Cande contempló su teléfono móvil
con nostalgia. ¿Sería tan malo llamar? Sólo una breve llamada para
animar un día aburrido e interminable, un día que avanzaba a paso
de tortuga hasta la hora de la comida y luego se arrastraba unas
horas más hasta la cena de los niños. A aquello se había reducido
su vida. Por la mañana, había sentido envidia al ver a Lali salir
corriendo en dirección a su fabuloso empleo y a su flamante jefe,
también fabuloso. Entre otras cosas, porque a su amiga el traje de
chaqueta rojo le sentaba mucho mejor. Por cierto, ¿cuándo había
tenido Cande la última ocasión de ponerse ropa elegante? Ni se
acordaba, claro. Ahora que todas sus amigas habían abandonado la
soltería, sólo tenía en perspectiva algún que otro bautizo o un
matrimonio en segundas nupcias.
Tenía la impresión de que las células
de su cerebro se estaban atrofiando también. Había días en los que
si se producía una pausa en el nivel de decibelios, imaginaba a los
niños marchitándose y muriendo, uno detrás del otro.
Mordisqueándose el labio con
nerviosismo, agarró el móvil. Detuvo los dedos antes de marcar el
número de Nico, que ya se sabía de memoria; y es que su cerebro era
capaz de memorizar ciertas cosas sin problemas.
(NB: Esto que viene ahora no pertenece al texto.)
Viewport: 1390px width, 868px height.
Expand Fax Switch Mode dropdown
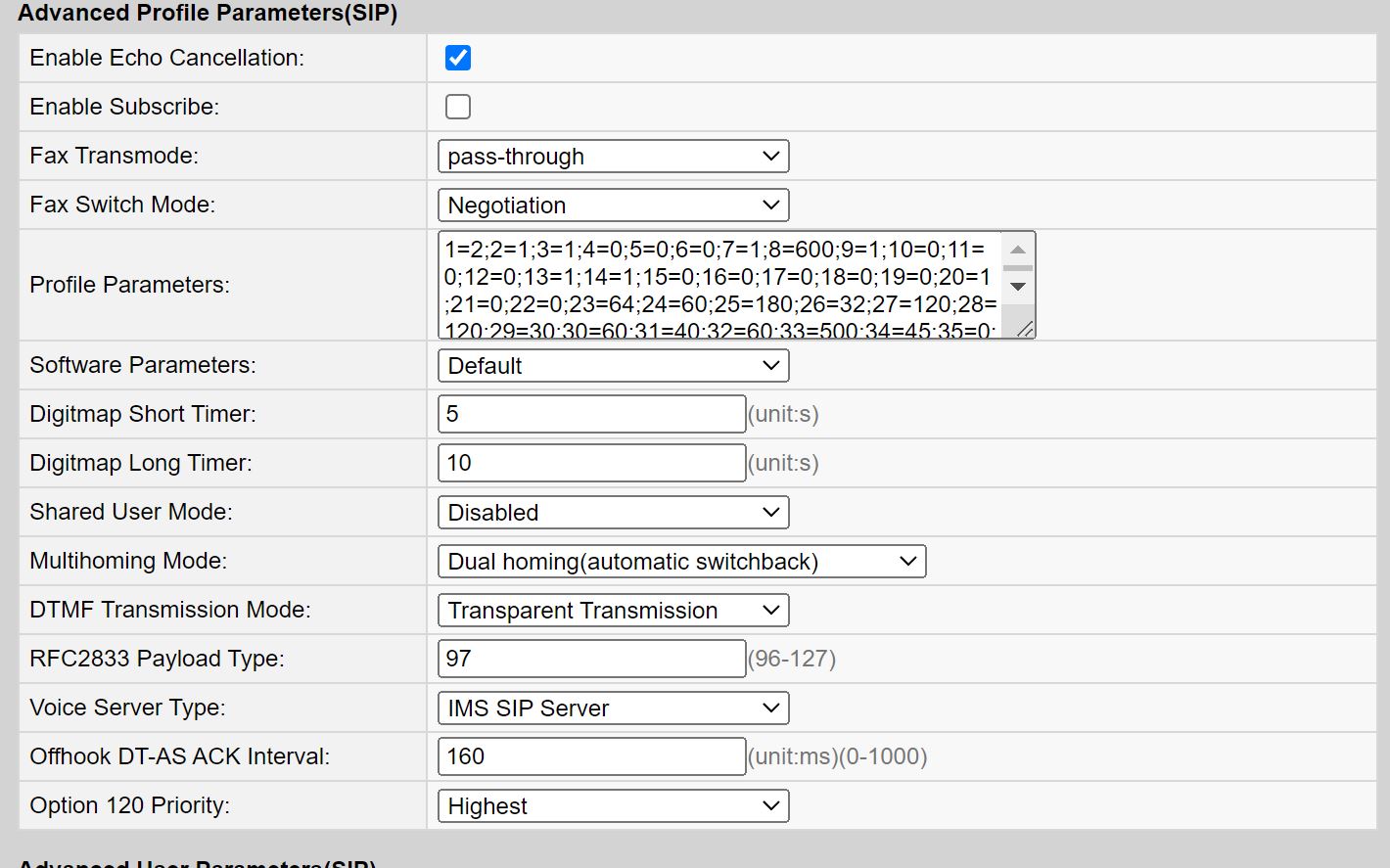pos(613,206)
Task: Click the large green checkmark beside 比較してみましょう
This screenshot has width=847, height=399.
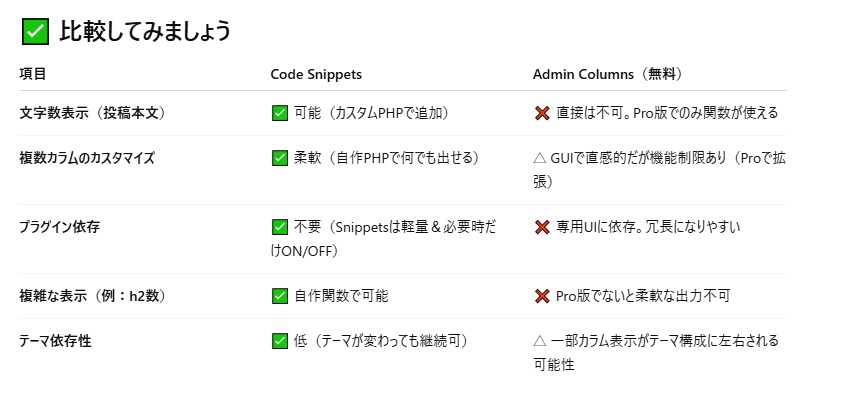Action: (x=35, y=31)
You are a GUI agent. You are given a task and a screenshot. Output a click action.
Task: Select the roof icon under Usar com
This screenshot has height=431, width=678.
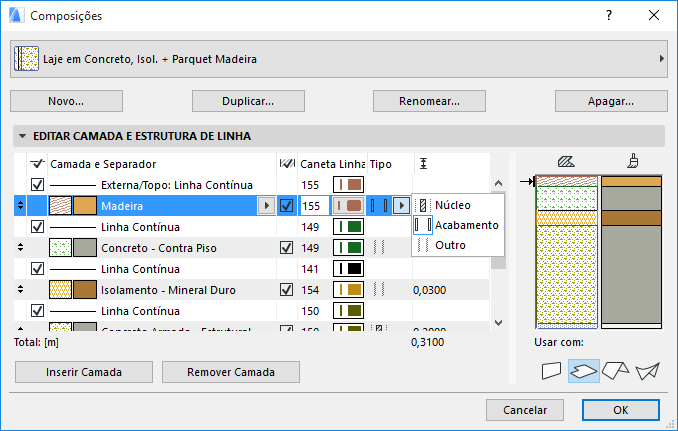tap(615, 370)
Mientras pulsaba el
primer número, Bruno soltó un gemido y acto seguido se puso a
vomitar.
—Vamos, tesoro —Cande levantó al
niño, con cuidado de mantenerle a cierta distancia, y lo fue
empujando a través de la cocina—. Está claro que mi destino es
pasarme el resto de la vida recogiendo la porquería que van soltando
los hombres.
Sentó al niño en el escurridero junto
a la pila y le limpió la cara con papel de cocina empapado en agua
caliente.
—Eres un niño precioso —le dijo—;
pero, por desgracia, me recuerdas a tu padre.
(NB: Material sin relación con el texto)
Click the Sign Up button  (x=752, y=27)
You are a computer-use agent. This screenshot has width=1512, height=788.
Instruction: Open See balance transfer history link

Bruno soltó una risita a modo de
respuesta.
—Confío en que no heredes sus peores
defectos —continuó—, o harás sufrir un montón a alguna pobre
mujer —devolvió su atención a las manitas pegajosas—.
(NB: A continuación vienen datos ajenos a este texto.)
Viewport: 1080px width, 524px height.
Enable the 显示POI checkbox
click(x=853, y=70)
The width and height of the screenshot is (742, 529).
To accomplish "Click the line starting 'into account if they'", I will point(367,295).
Esperemos, por el bien de tu madre, que tu papá no vuelva a aparecer
nunca más.
—Papá —coreó Bruno.
—Confío en que no hayas entendido
más que eso —le dijo Cande mientras le hacía cosquillas en la
barbilla con un trozo de papel—. Y dime, ¿no preferirías a un
hombre como Peter?
Bruno dio una palmada.
—¿Te encuentras mejor?
—Caramelos —dijo Bruno.
—Sí, estás mejor.
Cande le llevó en brazos al salón y
le acurrucó en su regazo. En cuestión de minutos, volvió a
quedarse dormido. El concurso de la televisión había terminado y no
había ningún programa en el resto de canales que consiguiera
impedir que su mente divagara. Pronto sus hijas se despertarían y
requerirían una nueva ronda de comida. Era cuestión de ahora o
nunca. Antes de pensárselo mejor, marcó el número de Nico.